Task requirements — Could you return, unchanged, the rows from the line containing "You are a computer-use agent. The" through the end of the rows, including that first line?

Excerpted data —
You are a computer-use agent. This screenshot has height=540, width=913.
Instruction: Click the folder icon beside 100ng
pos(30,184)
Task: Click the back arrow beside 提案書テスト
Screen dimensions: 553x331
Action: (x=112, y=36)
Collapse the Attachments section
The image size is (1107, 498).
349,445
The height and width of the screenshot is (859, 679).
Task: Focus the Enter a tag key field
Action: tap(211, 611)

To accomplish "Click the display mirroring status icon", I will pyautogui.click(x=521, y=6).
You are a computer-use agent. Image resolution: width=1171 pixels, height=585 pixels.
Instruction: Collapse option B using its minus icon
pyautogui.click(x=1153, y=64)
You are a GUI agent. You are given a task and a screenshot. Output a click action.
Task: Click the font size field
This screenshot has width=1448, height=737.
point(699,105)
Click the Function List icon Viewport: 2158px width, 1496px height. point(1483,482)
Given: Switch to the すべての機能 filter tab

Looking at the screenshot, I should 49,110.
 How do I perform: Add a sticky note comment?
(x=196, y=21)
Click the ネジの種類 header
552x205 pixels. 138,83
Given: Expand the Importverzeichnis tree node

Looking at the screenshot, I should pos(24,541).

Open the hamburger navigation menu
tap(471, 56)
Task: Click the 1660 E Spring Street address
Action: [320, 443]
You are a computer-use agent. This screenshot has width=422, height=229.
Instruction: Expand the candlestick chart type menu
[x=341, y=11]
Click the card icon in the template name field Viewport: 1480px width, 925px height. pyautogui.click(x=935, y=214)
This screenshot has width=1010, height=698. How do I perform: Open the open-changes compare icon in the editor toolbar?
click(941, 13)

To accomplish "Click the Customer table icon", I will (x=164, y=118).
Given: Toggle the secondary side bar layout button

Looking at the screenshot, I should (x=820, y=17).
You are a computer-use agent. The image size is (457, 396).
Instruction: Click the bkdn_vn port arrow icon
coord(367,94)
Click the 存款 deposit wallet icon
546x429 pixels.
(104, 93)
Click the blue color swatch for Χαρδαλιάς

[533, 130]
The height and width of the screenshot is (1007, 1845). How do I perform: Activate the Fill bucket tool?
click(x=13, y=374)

Reply —
You are a computer-use agent. The image size is (457, 396).
Instruction: Click the bkdn_vn port arrow icon
coord(367,94)
Click the 存款 deposit wallet icon
546x429 pixels.
(104, 93)
Click the blue color swatch for Χαρδαλιάς

[533, 130]
The height and width of the screenshot is (1007, 1845). How do I perform: Activate the Fill bucket tool?
click(x=13, y=374)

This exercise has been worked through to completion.